In the case of Organic fertilizer (this is a landscaping blog after all), the term ‘Organic’ has been ascribed to products that have been derived from living things, while having little to no chemical additives to make it more potent.  These products can be made from things like cotton seeds, manure (and other types of sewage), fish emulsion or even things like orange peels.  They have several benefits, such as keeping a good level of organic material in the soil, aiding water retention, providing nutrients, and even curbing erosion due to wind and rain.  The downside is that organic fertilizers tend to be expensive, and not generally very effective unless you really know what you are doing.

There are also the inorganic, or ‘synthetic’ types of fertilizers.  These are products that have been designed on a chemical level for the purposes of feeding and nourishing certain types of plants.  The ingredient list reads a little differently: Ammonium nitrate, ammonium sulphate, urea, etc.  Like the organic products, these also have their own upside: they have been designed to supply nutrients immediately for large crops, or for plants where the soil is not ideal for planting.  Synthetic fertilizer also tends to be cheaper, and far more effective than organic options.  These qualities lend themselves very easily to most amateur gardeners.

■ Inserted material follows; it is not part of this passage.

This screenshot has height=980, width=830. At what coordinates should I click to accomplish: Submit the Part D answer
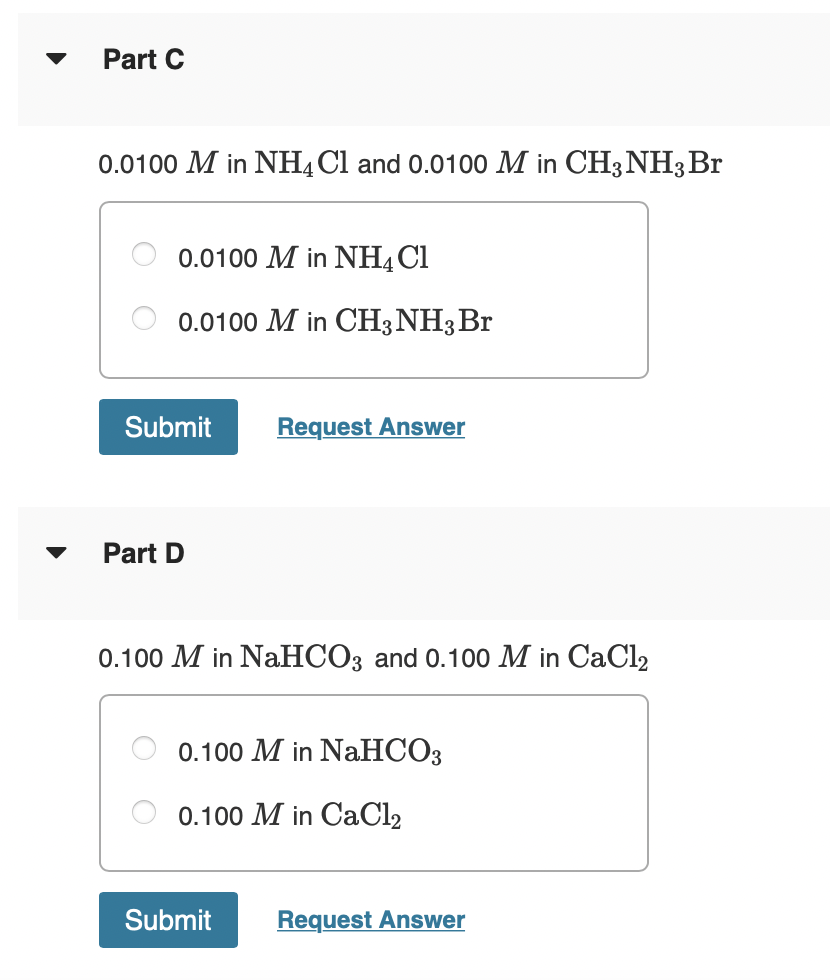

In practical terms, the organic fertilizer will cost you more, and not be as effective as the cheaper synthetic option.

its also important to note that ‘synthetic’ is not synonymous with ‘bad’ or ‘harmful’.  There has been a massive trend of associating organic things with everything that is good, while we tend to think of bad things when someone mentions ‘synthetic’.  This is not always the case.  Sure, genetically modified tomatoes and engineered corn might not be whats best for your body, but this is not the same thing as using a fertilizer thats been designed to feed your plants.

Good in -> Good out.

Some types of gardening make one type of fertilizer more appropriate than the other.  If you are growing vegetables or herbs that you will end up eating, you might chose the more cautious route of opting for the organic ferts.  This is the same principle that dictates that you feed livestock healthy food, since you will be eating what they produce.  Just be prepared to spend a lot more time and money making sure that your plants are properly fed.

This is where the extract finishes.